TRECHO FORNECIDO:
↓
Na certidão de nascimento, o nome de Camila está ainda no masculino. Hoje, aos 20 anos, ela decidiu que passaria pela transição de gênero para ser identificada como mulher. A decisão encontrou resistência dentro da própria casa: sem aceitar, o pai dela chegou a interná-la numa clínica masculina para dependentes químicos, em janeiro deste ano. Ele queria que sua “masculinidade fosse reforçada” e, para isso, ainda cortou os seus longos cabelos e jogou fora as roupas femininas.
O drama de Camila não tem sido isolado no país, e vem ganhando um polêmico contorno político. Há hoje dois projetos na Câmara dos Deputados defendendo a chamada “cura gay”. Embora a transexualidade seja diferente de orientação sexual, acaba inserida nesse contexto.
A promessa de conversão ou reversão da orientação sexual foi proibida por resolução do Conselho de Psicologia (CFP) há quase duas décadas no país, mas nunca deixou de ser praticada por profissionais da área que ainda consideram homossexualidade uma patologia. A Organização Mundial da Saúde (OMS) a retirou de sua lista internacional de doenças em 1992.
Em projeto apresentado na Câmara no fim do ano passado, o deputado Pastor Eurico (PSB-PE) pediu a suspensão dessa norma e sugeriu “pesquisa científica sobre o comportamento das pessoas homossexuais”. Já a proposta do pastor Ezequiel Teixeira (PTN-RJ), também de 2016, fala em “direito à modificação da orientação sexual em atenção à dignidade humana”. Os dois textos aguardam relatoria para análise e votação.
↑
(Dados de ancoragem por coordenadas de pixel)
↓
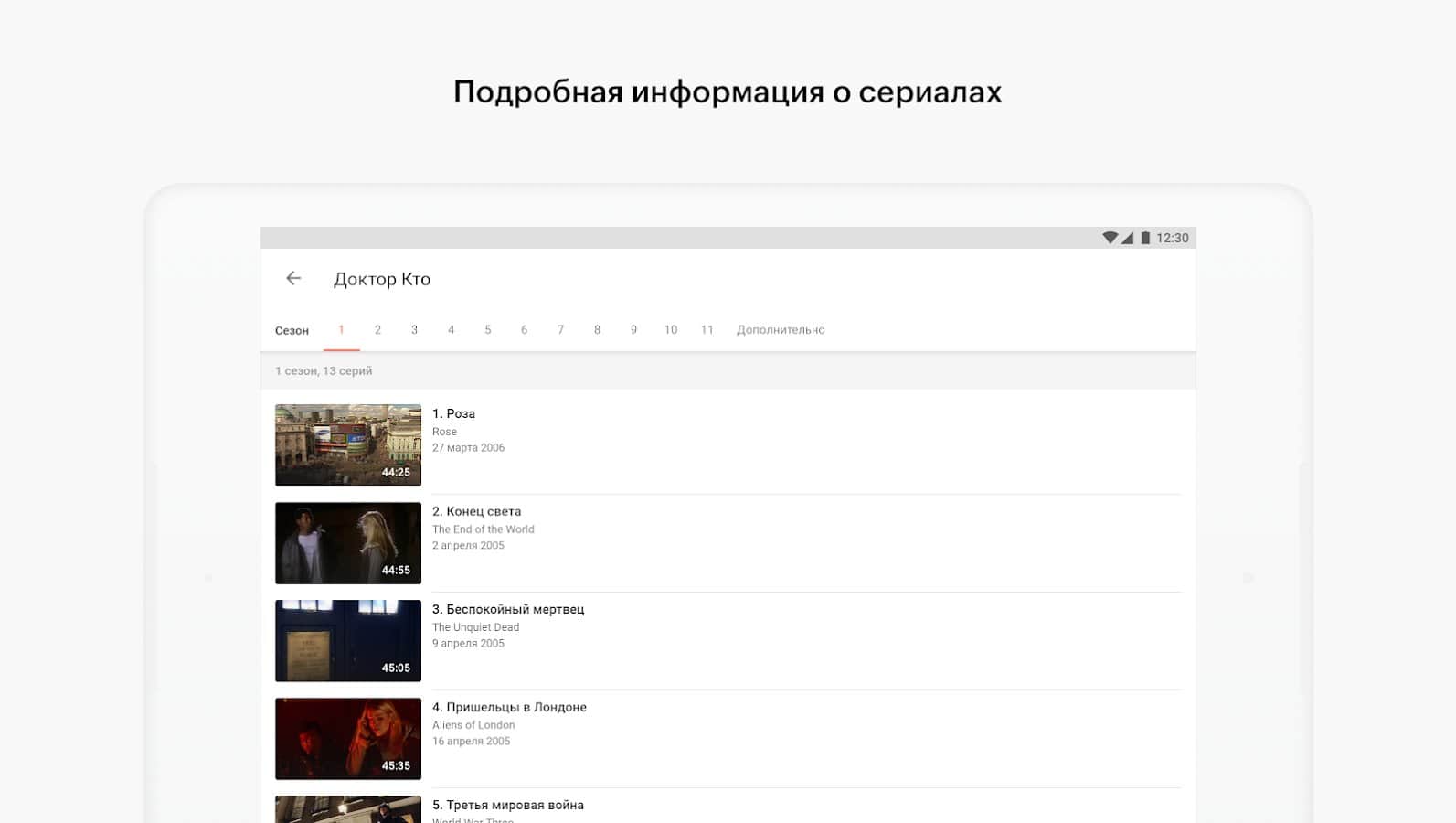The width and height of the screenshot is (1456, 823).
Task: Open the Пришельцы в Лондоне thumbnail
Action: tap(348, 739)
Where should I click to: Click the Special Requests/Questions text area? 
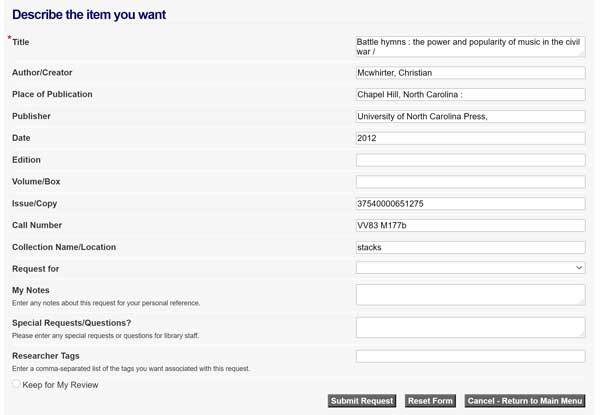point(470,327)
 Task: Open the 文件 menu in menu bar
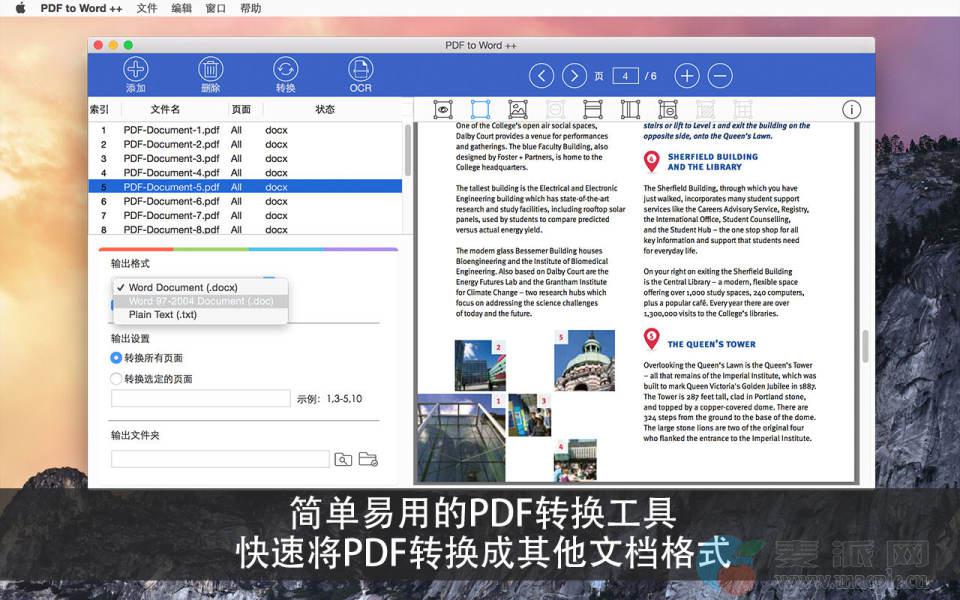tap(147, 8)
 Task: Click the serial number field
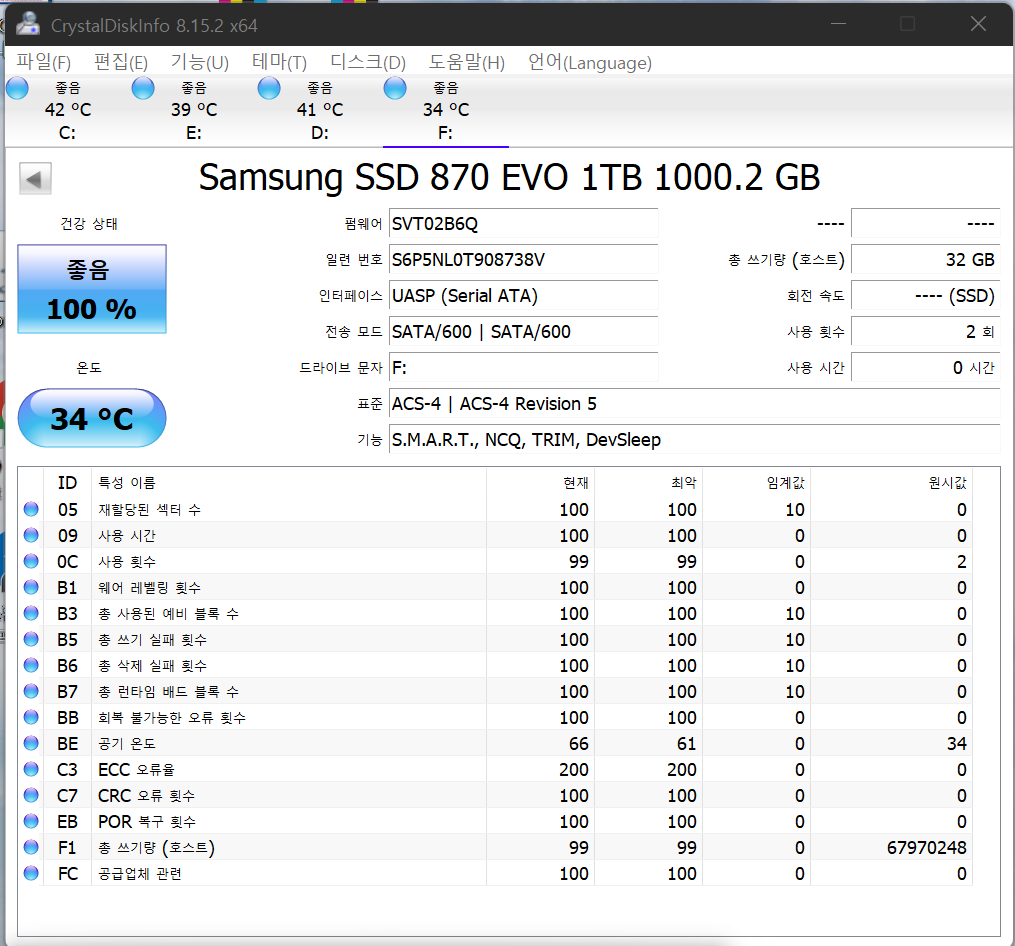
↑
AÇÃO NECESSÁRIA 1: Segundo o trecho fornecido, em que ano a Organização Mundial da Saúde retirou a homossexualidade de sua lista internacional de doenças?
AÇÃO NECESSÁRIA 2: Reescreva em forma de lista o parágrafo do trecho fornecido que começa com "Em projeto apresentado na Câmara", mantendo seus fatos principais.

RESPOSTA 1: Em 1992.

RESPOSTA 2:
- Em projeto apresentado na Câmara no fim do ano passado, o deputado Pastor Eurico (PSB-PE) pediu a suspensão da resolução do CFP e sugeriu "pesquisa científica sobre o comportamento das pessoas homossexuais".
- A proposta do pastor Ezequiel Teixeira (PTN-RJ), também de 2016, fala em "direito à modificação da orientação sexual em atenção à dignidade humana".
- Os dois textos aguardam relatoria para análise e votação.